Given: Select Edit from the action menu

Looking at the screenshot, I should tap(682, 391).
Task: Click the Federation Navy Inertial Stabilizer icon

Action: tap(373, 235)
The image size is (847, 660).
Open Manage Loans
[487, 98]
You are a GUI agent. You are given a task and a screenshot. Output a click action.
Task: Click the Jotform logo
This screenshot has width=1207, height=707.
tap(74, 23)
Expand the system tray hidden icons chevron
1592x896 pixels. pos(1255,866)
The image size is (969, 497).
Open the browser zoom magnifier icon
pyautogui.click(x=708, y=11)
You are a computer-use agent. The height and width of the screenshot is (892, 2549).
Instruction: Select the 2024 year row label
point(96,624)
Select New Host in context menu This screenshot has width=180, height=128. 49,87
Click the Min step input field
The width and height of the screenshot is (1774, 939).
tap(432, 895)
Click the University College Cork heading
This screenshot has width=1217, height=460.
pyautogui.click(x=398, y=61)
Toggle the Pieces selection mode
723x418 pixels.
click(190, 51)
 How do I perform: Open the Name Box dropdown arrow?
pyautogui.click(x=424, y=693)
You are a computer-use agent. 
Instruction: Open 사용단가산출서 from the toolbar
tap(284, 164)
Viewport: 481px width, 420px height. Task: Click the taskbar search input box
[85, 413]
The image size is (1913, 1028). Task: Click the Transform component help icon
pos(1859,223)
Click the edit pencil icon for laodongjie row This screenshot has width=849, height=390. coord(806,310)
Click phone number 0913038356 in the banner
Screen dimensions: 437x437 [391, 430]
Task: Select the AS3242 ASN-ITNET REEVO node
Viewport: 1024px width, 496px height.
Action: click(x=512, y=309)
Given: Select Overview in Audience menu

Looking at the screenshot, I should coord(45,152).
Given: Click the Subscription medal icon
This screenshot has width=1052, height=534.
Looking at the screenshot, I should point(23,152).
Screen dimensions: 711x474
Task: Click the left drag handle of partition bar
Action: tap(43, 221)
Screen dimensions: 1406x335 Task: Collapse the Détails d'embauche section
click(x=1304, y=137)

────────────────

WHAT IS EXPECTED - Count the lines in the records above that contain the word "dimensions". Give only the number.

SOLUTION FOR THIS PROBLEM - 3